T.C.

UYUŞMAZLIK MAHKEMESİ

          HUKUK BÖLÜMÜ

          ESAS      NO : 2017/682

          KARAR  NO : 2017/734

          KARAR  TR  : 27.11.2017          

         

ÖZET : 2828 sayılı Sosyal Hizmetler Kanunu’nun 35/A. maddesi birinci fıkrası uyarınca verilen idari para cezasının iptali istemiyle açılan davanın, ADLİ YARGI YERİNDE çözümlenmesinin gerektiği hk.

                                                     

 

 

     K  A  R  A  R

 

 

 

            Davacı             : E.K.

Davalı              : İstanbul Valiliği Aile ve Sosyal Politikalar İl Müdürlüğü   

            Vekili              : Av. N.Y.

 

            O L A Y          : İstanbul Valiliği Aile ve Sosyal Politikalar İl Müdürlüğünün 25.11.2016 Olur    tarihli  81052506-201-99-78323 sayılı yazısı ile; davacıya ait işletmede  28.10.2016 günü  yapılan inceleme sırasında, Açılış İzin Belgesi olmadan çocuk bakım hizmeti verildiğinin tespit edildiğinden bahisle, davacı adına 2828 sayılı Sosyal Hizmetler Kanunu’nun 35/A. maddesi birinci fıkrası uyarınca 13.009,9 TL. idari para cezası verilmiş, 8.12.2016 gün ve  81052506-201-99-80220 sayılı yazısı ile davacıya  bildirilmiştir.

Davacı, idari para cezasının iptali istemiyle idari yargı yerinde dava açmıştır.

Davalı İstanbul Valiliği Aile ve Sosyal Politikalar İl Müdürlüğü  vekili süresi içinde görev itirazında bulunmuştur.

            İSTANBUL 7. İDARE MAHKEMESİ: 8.5.2017 gün ve E:2016/2381 sayı ile, davacı adına verilen idari para cezasının  5326 sayılı Kabahatler Kanunu’nun 27. maddesi  uyarınca idari yaptırım olduğu, bu durumda davada idari yargının görevli olduğu sonucuna varıldığı gerekçesiyle davalı vekilinin görev itirazının reddine karar vermiştir.

Davalı vekilinin, adli yargı yararına olumlu görev uyuşmazlığı çıkartılması yolunda süresi içinde verdiği dilekçesi üzerine, dava dosyası Yargıtay Cumhuriyet Başsavcılığı’na gönderilmiştir.

YARGITAY CUMHURİYET BAŞSAVCISI; davaya konu idari para cezasının, 2828 sayılı Sosyal Hizmetler Kanunu’nun 35/A. maddesi birinci fıkrası uyarınca verildiği, 5326 sayılı Yasa’nın 6.12.2006  tarih ve 5560 sayılı Kanun’un 31. maddesi ile değişik 3. maddesinde,  “ (1) Bu Kanunun;

a) İdarî yaptırım kararlarına karşı kanun yoluna ilişkin hükümleri, diğer kanunlarda aksine hüküm bulunmaması halinde,  b) Diğer genel hükümleri, idarî para cezası veya mülkiyetin kamuya geçirilmesi yaptırımını gerektiren bütün fiiller hakkında, uygulanır” denildiği,  27. maddesinin 1. fıkrasında ise “idari para cezası ve mülkiyetin kamuya geçirilmesine ilişkin idari yaptırım kararına karşı, kararın tebliği veya tefhimi tarihinden itibaren en geç onbeş gün içinde, sulh ceza mahkemesine başvurulabilir.
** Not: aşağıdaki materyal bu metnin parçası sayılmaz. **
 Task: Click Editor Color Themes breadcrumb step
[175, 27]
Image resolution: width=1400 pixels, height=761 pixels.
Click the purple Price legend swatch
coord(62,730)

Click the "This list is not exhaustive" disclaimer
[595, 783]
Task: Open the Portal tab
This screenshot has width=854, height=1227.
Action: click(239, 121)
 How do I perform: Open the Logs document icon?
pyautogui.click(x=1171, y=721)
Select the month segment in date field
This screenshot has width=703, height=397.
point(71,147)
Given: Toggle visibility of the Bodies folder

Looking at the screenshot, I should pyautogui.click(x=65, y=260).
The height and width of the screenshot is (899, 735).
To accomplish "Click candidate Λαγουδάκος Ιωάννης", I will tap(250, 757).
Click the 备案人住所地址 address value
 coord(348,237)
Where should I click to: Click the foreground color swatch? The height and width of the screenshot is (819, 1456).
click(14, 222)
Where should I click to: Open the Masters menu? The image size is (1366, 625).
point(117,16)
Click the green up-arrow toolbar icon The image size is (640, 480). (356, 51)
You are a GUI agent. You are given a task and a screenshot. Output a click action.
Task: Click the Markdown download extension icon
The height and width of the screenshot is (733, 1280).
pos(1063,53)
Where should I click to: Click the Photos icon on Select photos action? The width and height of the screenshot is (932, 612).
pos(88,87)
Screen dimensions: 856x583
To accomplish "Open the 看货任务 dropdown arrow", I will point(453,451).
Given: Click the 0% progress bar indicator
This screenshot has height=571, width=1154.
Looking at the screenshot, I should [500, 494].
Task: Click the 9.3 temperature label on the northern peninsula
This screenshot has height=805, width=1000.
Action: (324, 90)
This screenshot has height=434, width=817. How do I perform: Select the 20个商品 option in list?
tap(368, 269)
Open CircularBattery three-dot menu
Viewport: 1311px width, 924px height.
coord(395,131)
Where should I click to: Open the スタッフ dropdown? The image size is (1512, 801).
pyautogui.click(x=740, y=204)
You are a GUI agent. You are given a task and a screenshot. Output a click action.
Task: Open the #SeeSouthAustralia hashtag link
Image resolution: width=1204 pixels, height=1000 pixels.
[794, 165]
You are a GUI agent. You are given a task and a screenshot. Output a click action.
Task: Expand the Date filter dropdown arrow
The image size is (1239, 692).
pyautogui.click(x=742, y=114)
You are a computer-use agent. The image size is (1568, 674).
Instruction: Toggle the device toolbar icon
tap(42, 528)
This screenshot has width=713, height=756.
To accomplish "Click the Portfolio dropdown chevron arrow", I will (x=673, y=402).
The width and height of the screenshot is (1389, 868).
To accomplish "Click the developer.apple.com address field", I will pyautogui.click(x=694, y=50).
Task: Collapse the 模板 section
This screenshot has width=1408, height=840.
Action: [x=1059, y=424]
Bu süre içinde başvurunun yapılmamış olması halinde idari yaptırım kararı kesinleşir” hükmünün bulunduğu, buna göre, 2828 sayılı Kanun uyarınca verilen idari para cezasına karşı yapılan itirazın görüm ve çözümüne ilişkin ilgili Kanun’da hüküm bulunmaması nedeniyle, 5326 sayılı Kabahatler Kanunu’nun 3 ve 27. maddelerine göre adli yargının görevli olduğunu belirterek, 2247 sayılı Kanun’un 10 ve 13. maddeleri gereğince olumlu görev uyuşmazlığı çıkarılmasına ve dosyanın Uyuşmazlık Mahkemesine gönderilmesine karar vermiştir.

 

Başkanlıkça, 2247 sayılı Yasa’nın 13. maddesi uyarınca Danıştay Başsavcısının yazılı düşüncesi alınmamıştır.

İNCELEME VE GEREKÇE:

Uyuşmazlık Mahkemesi Hukuk Bölümü’nün, Nuri NECİPOĞLU’nun Başkanlığında, Üyeler: Şükrü BOZER, Mehmet AKSU, Ahmet Tevfik ERGİNBAY, Alaittin Ali ÖĞÜŞ, Süleyman Hilmi AYDIN ve Turgay Tuncay VARLI’nın katılımlarıyla yapılan 27.11.2017 günlü toplantısında:

l-İLK İNCELEME: Dosya üzerinde 2247 sayılı Yasa’nın 27. maddesi uyarınca yapılan incelemeye göre;

Uyuşmazlık Mahkemesi Genel Kurulunun 11.7.1988 günlü, E:1988/1, K:1988/1 sayılı İlke Kararında, “2247 sayılı Uyuşmazlık Mahkemesinin Kuruluş ve İşleyişi Hakkında Kanunun bütünüyle incelenip değerlendirilmesinden, bu Kanunun uygulanması yönünden 2 nci maddesinin ikinci fıkrasında yer alan, ‘ceza uyuşmazlıkları’ ibaresinden, savcının ya da şahsi davacının talebi ile başlayan yargılaması sonunda sanığın mahkumiyetine ya da beraatine hükmedilebilecek davalarda, askeri ve adli ceza mahkemeleri arasında çıkan görev ve hüküm uyuşmazlıklarının anlaşılması, bunun dışında kalan tüm görev uyuşmazlıklarının ‘hukuk uyuşmazlığı’ sayılması gerektiği sonucuna varılmaktadır. Uygulanması idari organlara bırakılan cezalar, adli nitelikte olmadığından, bunlar hakkında yapılan itirazlar ya da açılan davalar ‘ceza davası’ olarak nitelendirilemezler. İdari niteliklerinden dolayı bu davalara ilişkin görev ve hüküm uyuşmazlıklarının Uyuşmazlık Mahkemesinin Hukuk Bölümünde incelenip çözümlenmesi gerektiği...” açıkça belirtilmiştir. Bu durum göz önüne alındığında, olay bölümünde yazılı başvuru konusu görev uyuşmazlığının Hukuk Bölümünde incelenmesi gerektiği kuşkusuzdur.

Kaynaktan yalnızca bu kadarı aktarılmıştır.